The most popular file compression methods, such as Zip, have existed since the late 1980s. But as computers have become more powerful, newer, more novel and clever methods have become practical. Most file compression methods use a combination several different methods that the developers found worked well together.
Lossy vs lossless file compression
Most file compression methods are lossless. This means when you decompress them, the result is an identical copy of the original. But sometimes you can get by with subtle changes to the file that are hard to notice. In a picture or video file, subtle changes to the colors can make the file compress much better. This reduces the color fidelity, but if the faster transfer can be worth it.
When you stream audio or video online, it’s usually heavily compressed. Otherwise it wouldn’t be practical to stream high-definition video, let alone 4K video. If a movie looks better in Blu-Ray than when you stream it, you’re probably not imagining things. There probably really is a difference, and under the right conditions with the right screen, you can notice it, even though it should be pretty subtle.
Lossy compression compounds as you work with it, so photographers and video producers will work with lossless formats until the product is finished. If you’re asking what does compressing a file do, it may be because you’ve experienced this degradation when working with photos and video. The solution is to use lossless file formats like RAW or TIFF.
Audiophiles hate digital audio, partly due to the compression. Part of this is because people tended to be too aggressive with their compression rates to save space. How much compression you can get away with before you start to degrade the audio is a matter of religious debate, but the three-chord punk rock I listen to sometimes tends to be more tolerant of it than complex classical music.
If you run lossy compression against a file multiple times, you will create generational loss. Each subsequent compression will make the file lose some detail. So you don’t want to convert a file from MP3 to WAV and back to MP3, or from JPEG to PNG and back to JPG. Leave the files as-is.
Controversies in file compression
Some old-timers always get nervous when the topic of file compression comes up. I can think of one, or perhaps two reasons for this.
In 1993, Microsoft included a disk compression product in MS-DOS version 6.0 called Doublespace. Doublespace compressed your disk transparently, allowing you to store twice as much data on your hard drive. Since drives smaller than 200 megabytes were still common and hard drive space cost about a dollar a megabyte at the time, this was a big selling point. It wasn’t an original idea, but people assumed something designed by Microsoft and bundled with its own operating system would work better.
Except it didn’t. Doublespace could sometimes lead to data loss. Microsoft soon released a fix, but the damage was done. Decades later, I still occasionally run into people who remember the Doublespace scandal and express doubt about data compression in general.
Windows NT also includes disk compression. It’s completely unrelated to the old MS-DOS product, but if you compress a system drive without being careful about it, you can make the system less stable. If you’ve ever had to fix a production server that someone compressed to free up some disk space, you may be skeptical of compression too. I frequently used it when I was a system administrator to get myself out of a jam, but I always only compressed selected files. I’ve even blogged about that relatively recently. Modern Windows versions have a different way of compressing the operating system portion of the disk.

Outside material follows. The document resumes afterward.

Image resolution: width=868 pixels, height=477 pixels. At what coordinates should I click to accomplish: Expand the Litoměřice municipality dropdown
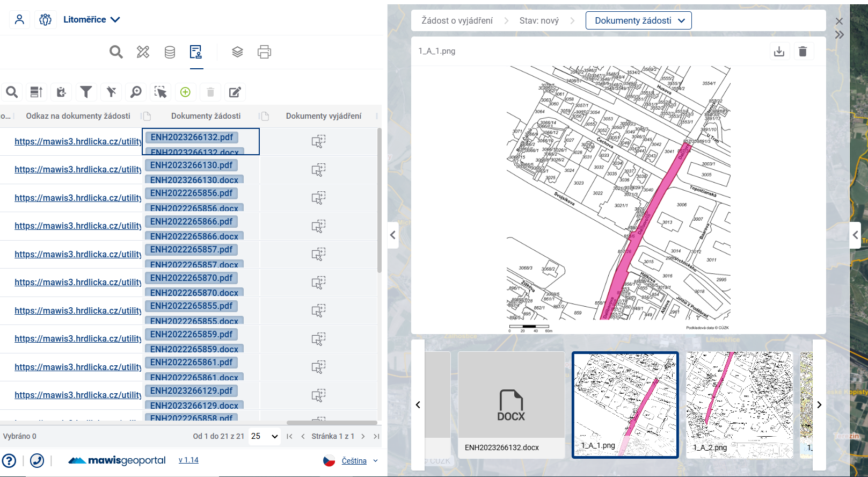pos(91,19)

Does compressing files damage them?
Generally speaking, no, compressing files doesn’t damage them, unless you’re talking lossy compression with audio, video, or photo files. Even then, it’s only repeated lossy compression that really damages them.

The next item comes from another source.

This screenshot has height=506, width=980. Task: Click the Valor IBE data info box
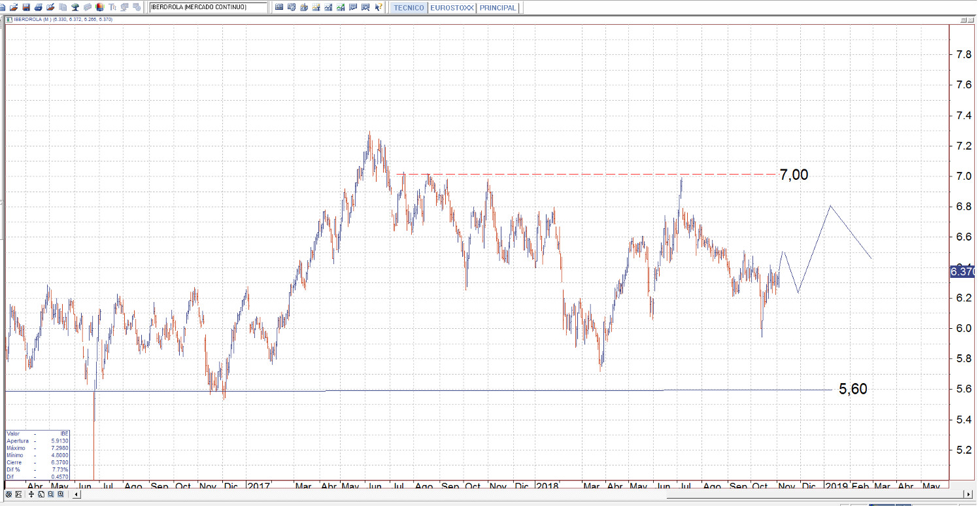coord(37,455)
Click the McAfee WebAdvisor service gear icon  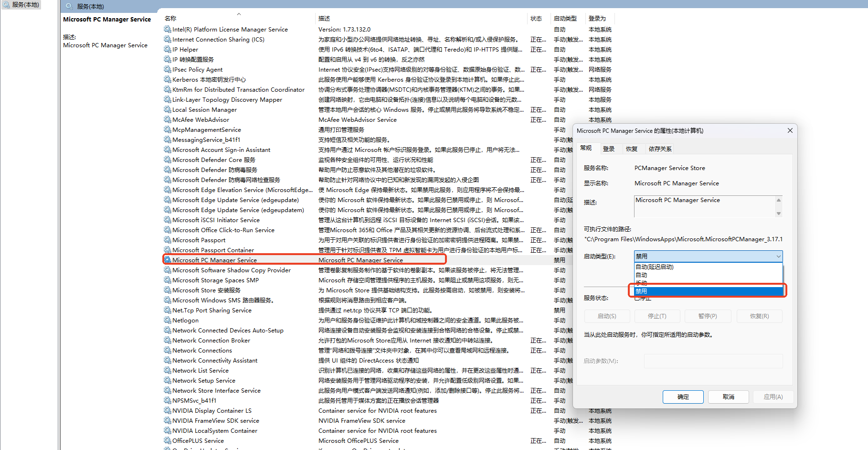click(x=167, y=119)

Other forms of compression won’t damage your files. This blog post was compressed before my server sent it to you, to make it load faster. I routinely use compression several times a day, every day as part of my job.
What does compressing a file do? And is it worth it?
When done properly–and it’s difficult to do improperly–compressing files is worth it. Data compression is everywhere. This web page got compressed on its way to you, and your computer decompressed it before displaying it. Most high-traffic web sites use compression routinely.
Most of us don’t have to think about what compressing a file does or how it works. Compression is all around us, every day. It’s one of the things that makes the modern Internet possible.